Il y mit tant d’énergie et de créativité, ce brave monsieur Roussel, qu’il se distingua par un prix au concours Lépine (en 1932, année surannée) avec ce qu’il appelait lui-même sa « machine à faire le yaourt chez soi ». Et un prix au concours Lépine ça vous pose son bonhomme dans cette France en haut de forme.
En mélangeant du lait contenant du lactose et du ferment, puis en remplissant des pots qu’on laissera toute une nuit dans la yaourtière on obtiendra donc ce résultat tant apprécié par les Turcs Seldjoukides dès le début du XIᵉ siècle puis repris par les Ottomans trois cents années plus tard.
Et encore six cents années plus tard, on en arrive donc à la yaourtière qui s’invite dans les cuisines françaises, le plus souvent sous la forme d’un cadeau de Fête des Mères conformément aux injonctions publicitaires de Darty et ses confrères.
Ravissement de la ménagère forcément économe et soucieuse du bien-être de sa maisonnée¹, la yaourtière réintroduit au quotidien les bienfaits fabuleux du remède qui sauva François 1er de ses problèmes digestifs² en 1542; oui, on peut être roi de France et néanmoins mettre le royaume en péril pour quelques flatulences mal à propos, même si on déclarait, grand seigneur, que tel était notre bon plaisir³.

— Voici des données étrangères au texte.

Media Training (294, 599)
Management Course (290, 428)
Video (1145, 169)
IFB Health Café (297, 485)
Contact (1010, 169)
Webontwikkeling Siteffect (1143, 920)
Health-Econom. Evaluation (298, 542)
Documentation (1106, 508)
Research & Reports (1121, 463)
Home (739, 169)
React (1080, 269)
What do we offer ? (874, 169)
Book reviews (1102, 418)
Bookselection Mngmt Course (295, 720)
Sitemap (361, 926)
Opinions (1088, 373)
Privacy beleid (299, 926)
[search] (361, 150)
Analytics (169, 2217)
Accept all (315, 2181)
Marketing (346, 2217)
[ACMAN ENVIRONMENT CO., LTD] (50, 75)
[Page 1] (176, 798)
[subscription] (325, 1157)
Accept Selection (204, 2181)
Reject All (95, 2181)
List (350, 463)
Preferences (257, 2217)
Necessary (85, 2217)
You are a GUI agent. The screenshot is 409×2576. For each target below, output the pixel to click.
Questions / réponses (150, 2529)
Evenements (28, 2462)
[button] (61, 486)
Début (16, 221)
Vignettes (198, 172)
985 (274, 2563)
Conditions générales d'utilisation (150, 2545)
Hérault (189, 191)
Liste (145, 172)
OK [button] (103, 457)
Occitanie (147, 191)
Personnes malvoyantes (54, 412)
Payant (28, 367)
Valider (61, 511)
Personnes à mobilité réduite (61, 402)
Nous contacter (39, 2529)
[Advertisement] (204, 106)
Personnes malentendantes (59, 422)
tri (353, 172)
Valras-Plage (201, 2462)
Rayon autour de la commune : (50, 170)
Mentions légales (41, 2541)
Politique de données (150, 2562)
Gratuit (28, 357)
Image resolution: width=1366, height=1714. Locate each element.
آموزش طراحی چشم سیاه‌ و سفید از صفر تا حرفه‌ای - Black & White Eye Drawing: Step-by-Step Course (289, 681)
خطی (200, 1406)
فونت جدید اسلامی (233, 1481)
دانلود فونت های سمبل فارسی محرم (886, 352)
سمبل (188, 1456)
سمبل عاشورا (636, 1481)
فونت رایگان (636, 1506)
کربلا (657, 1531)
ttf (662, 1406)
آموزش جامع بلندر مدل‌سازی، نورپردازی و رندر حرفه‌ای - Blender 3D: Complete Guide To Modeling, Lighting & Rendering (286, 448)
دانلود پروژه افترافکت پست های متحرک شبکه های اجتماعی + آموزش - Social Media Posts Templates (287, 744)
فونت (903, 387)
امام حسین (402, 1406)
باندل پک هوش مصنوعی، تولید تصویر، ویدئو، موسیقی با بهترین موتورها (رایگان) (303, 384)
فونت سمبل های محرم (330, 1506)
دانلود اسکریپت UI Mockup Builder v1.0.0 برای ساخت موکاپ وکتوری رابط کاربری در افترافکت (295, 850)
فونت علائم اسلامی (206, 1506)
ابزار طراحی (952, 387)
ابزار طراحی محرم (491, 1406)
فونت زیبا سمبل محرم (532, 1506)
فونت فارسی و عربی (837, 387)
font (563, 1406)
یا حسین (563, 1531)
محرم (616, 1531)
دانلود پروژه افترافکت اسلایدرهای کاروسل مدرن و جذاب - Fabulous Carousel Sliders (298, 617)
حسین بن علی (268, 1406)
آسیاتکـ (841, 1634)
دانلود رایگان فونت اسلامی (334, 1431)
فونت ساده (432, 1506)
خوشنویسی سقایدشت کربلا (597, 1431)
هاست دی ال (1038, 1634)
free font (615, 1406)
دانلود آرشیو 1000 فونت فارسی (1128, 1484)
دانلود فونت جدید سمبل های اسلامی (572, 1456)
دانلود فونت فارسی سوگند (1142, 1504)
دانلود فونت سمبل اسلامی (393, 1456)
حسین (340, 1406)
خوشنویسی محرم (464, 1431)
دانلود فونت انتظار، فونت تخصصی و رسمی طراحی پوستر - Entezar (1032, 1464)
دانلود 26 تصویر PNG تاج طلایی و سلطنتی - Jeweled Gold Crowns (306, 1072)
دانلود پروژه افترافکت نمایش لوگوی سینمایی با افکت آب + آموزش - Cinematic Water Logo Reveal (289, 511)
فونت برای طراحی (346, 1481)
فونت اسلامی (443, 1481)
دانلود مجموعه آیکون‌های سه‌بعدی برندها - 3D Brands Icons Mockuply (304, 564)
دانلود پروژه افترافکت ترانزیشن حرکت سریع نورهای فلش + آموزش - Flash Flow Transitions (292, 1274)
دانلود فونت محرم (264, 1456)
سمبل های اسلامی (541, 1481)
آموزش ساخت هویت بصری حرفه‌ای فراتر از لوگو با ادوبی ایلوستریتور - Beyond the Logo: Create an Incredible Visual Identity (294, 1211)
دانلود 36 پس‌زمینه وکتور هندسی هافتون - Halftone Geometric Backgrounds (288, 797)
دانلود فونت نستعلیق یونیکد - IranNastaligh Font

Ce n’est cependant pas sous l’administration du Roi de France, Comte d’Angoulême, Duc de Valois, Duc de Romorantin, Duc de Milan, Seigneur de Parme et de Plaisance, Comte de Civray-en-Poitou, Baron de Fère-en-Tardenois pour être complet, que l’administration réglementa la dénomination du mot yaourt et par conséquence celui de yaourtière. Il fallut en effet attendre un arrêté du 30 décembre 1988 pour que la chose soit faite. Le janvier 1er 1989 marqua de fait la fin de l’appellation officielle de yaourtière, toute maîtresse de maison n’utilisant pas systématiquement deux souches de bactéries lactiques pour faire fermenter ses yaourts comme les requêtes dudit arrêté envisageaient de l’obliger.
Qu’importe, l’appareil à raclette et la crêpière venaient de remplacer la yaourtière dans la liste des cadeaux préférés de la Fête des Mères, renvoyant l’invention lauréate d’un concours prestigieux rejoindre sur l’étagère d’autres innovations elles aussi surannées. L’industrie venait d’avoir raison, le marketing pouvait reprendre ses droits : il nous inventerait les yaourts thaumaturges guérissant tous les maux, les yaourts qui rendent mince, les yaourts qui rendent beaux, les yaourts qui se boivent, les yaourts qui séduisent (ceux que la femme de la publicité mange en poussant de petits râles jouisseurs), et les yoghourts bio…
Bref rien qui ne nécessite que ma grand-mère me confie la berthe pour aller à la ferme chercher un peu de lait qu’elle transformerait dans sa yaourtière.